Last updated on December 22nd, 2017 04:39 am

 

Oleh: Khairul Imam

 

“Konsep arsitektural Islam awal tidak hanya mengandalkan pendirian sebuah bangunan an sich, atau kemegahan menjulang tanda kejayaan, tidak pula rayuan artistik ornamentasi yang rumit, melainkan ada keberpihakan ilahiah (divine partiality) di dalam meletakkan dan menunjukkan di mana sebuah bangunan akan didirikan.

—Ο—

 

Kakayaan simbolis yang ditunjukkan oleh sejumlah bangunan di beberapa negara Muslim memperlihatkan bahwa konsepsi arsiterktural di belahan negara tersebut mempunyai kedalaman makna historis. Demikian ini tentu memunculkan spekulasi tentang makna dari konsep rancang bangun tersebut. Bisa jadi memang dibuat dan sengaja dirancang dengan membubuhkan simbol dan tanda tertentu.
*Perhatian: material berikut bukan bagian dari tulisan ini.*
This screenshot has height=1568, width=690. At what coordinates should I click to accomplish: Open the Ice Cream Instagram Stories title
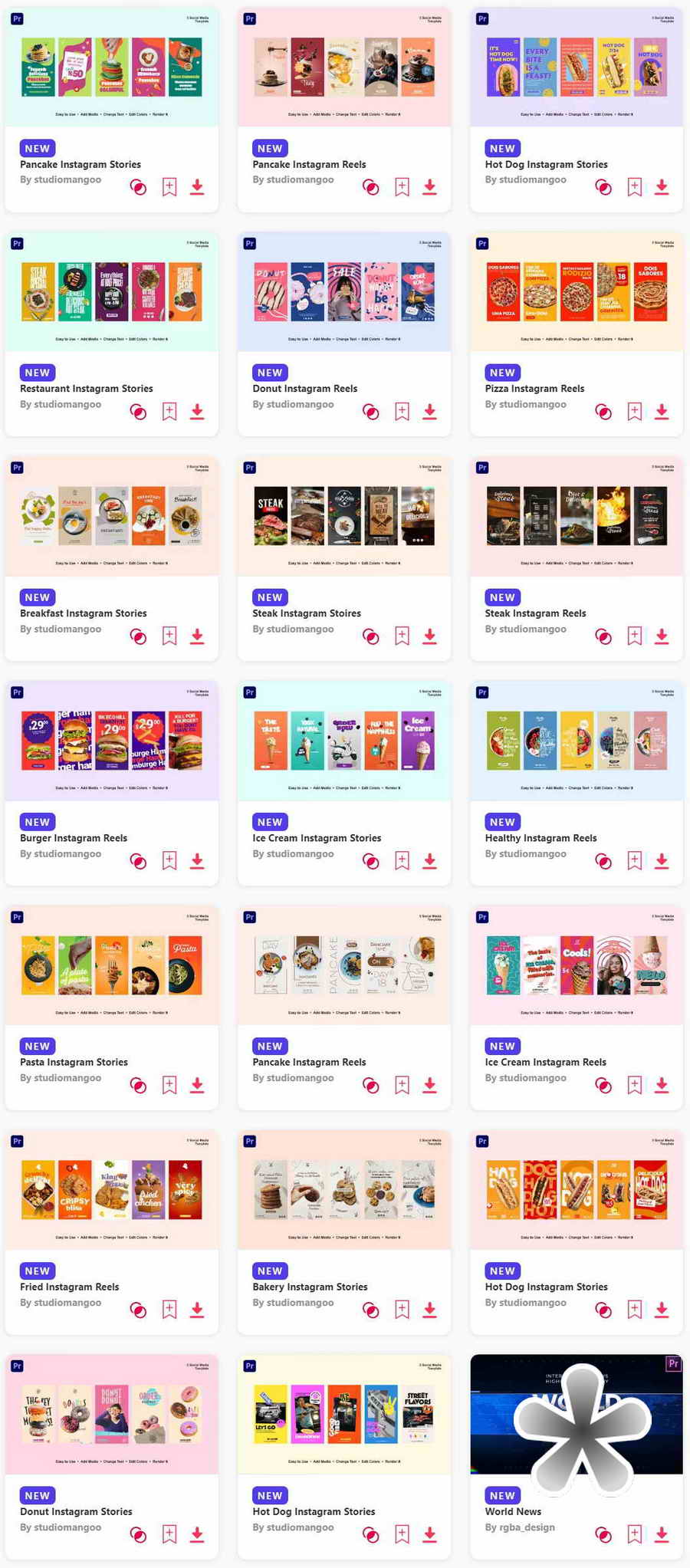click(x=317, y=838)
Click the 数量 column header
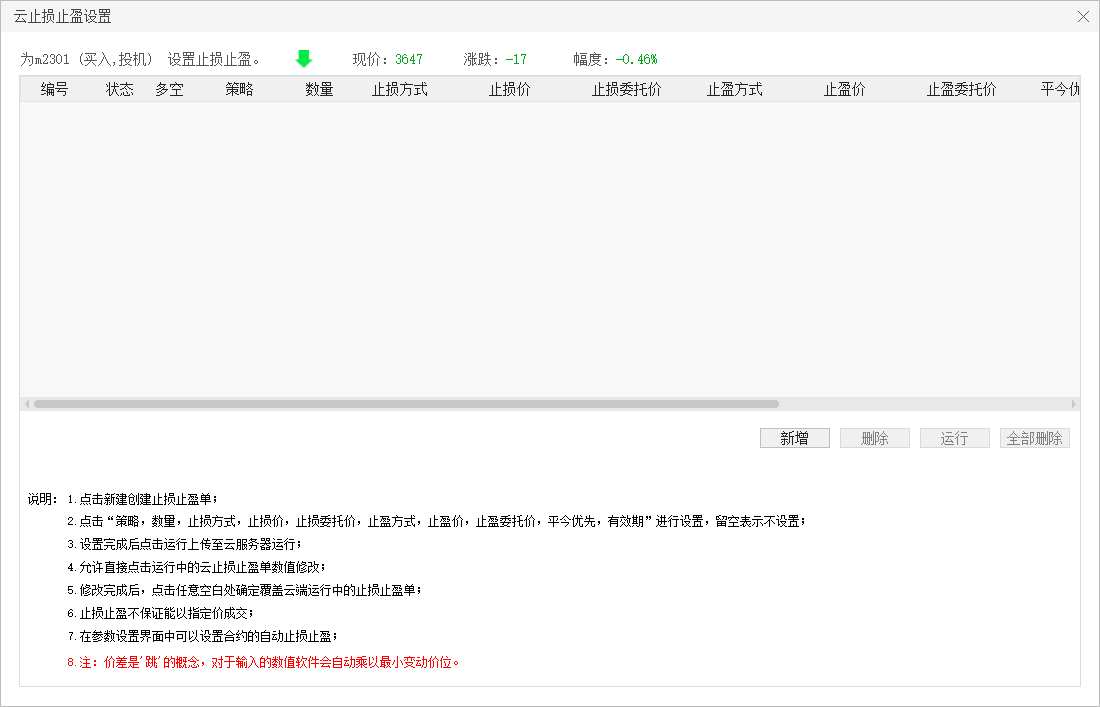The width and height of the screenshot is (1100, 707). click(319, 89)
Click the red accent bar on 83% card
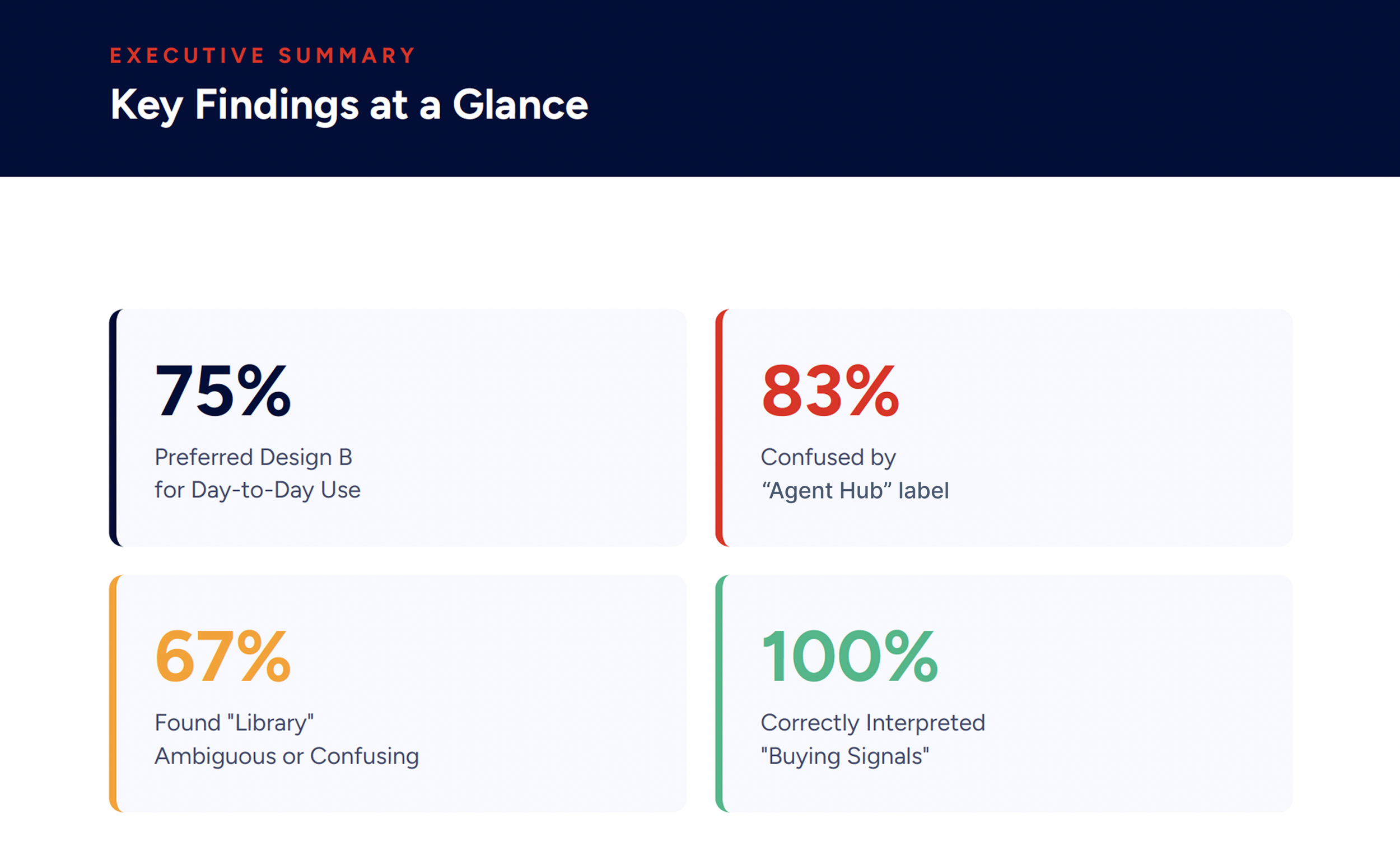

Atau, bangunan tersebut dipengaruhi konsep seni dan arsitektur kuno. Bisa juga didasarkan atas rujukan dinasti, letak geografis, peta kronologis, konsep keilmuan dan spiritualias, dan lain sebagainya. Tak terkecuali apa yang kita kenal dengan arsitektur Islam.

Pada dasarnya, para sejarawan masih berbeda pandangan mengenai bentuk dan definisi arsitektur Islam, karena fakta ini banyak memunculkan tanda tanya. Betapa banyak bangunan di belahan negara Islam yang merupakan warisan atau adaptasi dari model pra-Islam, kemudian diadaptasi dan dibubuhi beberapa ornamen yang mencirikan islami. Bagaimana dengan model bangunan yang dianggap sebagai arsitektur Islam tetapi digunakan untuk tujuan umum (secular)? Apakah kategori religius ini bisa mencirikan definisi tentang arsitektur Islam hanya melalui rumah, ruangan, kamar mandi, atau bahkan sebuah kota? Lantas, apakah ketika orang Kristen, Yahudi, dan Hindu yang tinggal di dalam wilayah Islam membangun bentuk yang sama maka tidakkah penunjukannya terlalu sempit? Dan, sebaliknya, sebutannya terlalu luas?[1]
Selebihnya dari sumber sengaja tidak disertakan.